(Stored items)
● ● ● ●
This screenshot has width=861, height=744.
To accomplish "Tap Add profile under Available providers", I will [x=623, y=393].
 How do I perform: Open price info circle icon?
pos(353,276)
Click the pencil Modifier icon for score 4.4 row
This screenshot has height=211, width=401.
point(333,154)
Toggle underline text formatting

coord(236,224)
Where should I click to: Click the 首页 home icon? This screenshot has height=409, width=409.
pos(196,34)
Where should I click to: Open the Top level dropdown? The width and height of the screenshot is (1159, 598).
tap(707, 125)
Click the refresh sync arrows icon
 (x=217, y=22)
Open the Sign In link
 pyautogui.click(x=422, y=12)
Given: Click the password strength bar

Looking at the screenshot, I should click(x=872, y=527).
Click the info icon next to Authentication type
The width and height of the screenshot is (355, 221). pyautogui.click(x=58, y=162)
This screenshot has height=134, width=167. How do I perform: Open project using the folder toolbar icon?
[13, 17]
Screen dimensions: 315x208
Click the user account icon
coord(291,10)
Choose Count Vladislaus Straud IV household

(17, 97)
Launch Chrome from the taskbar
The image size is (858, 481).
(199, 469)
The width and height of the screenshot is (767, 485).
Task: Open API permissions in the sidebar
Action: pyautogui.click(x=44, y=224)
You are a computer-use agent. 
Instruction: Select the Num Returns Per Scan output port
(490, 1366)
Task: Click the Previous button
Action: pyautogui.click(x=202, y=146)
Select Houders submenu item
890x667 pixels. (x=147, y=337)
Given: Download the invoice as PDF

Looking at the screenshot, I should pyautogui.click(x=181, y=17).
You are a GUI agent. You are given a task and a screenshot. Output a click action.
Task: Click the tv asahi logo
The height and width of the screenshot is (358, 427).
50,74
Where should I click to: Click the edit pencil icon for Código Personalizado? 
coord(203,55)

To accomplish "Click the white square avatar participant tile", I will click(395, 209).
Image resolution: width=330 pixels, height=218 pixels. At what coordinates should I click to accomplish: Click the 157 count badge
● ● ● ●
Each line in the entries above that includes the string "agent" should be extracted.

You are a computer-use agent. 
You are a GUI agent. You are given a task and a screenshot. Output a click action.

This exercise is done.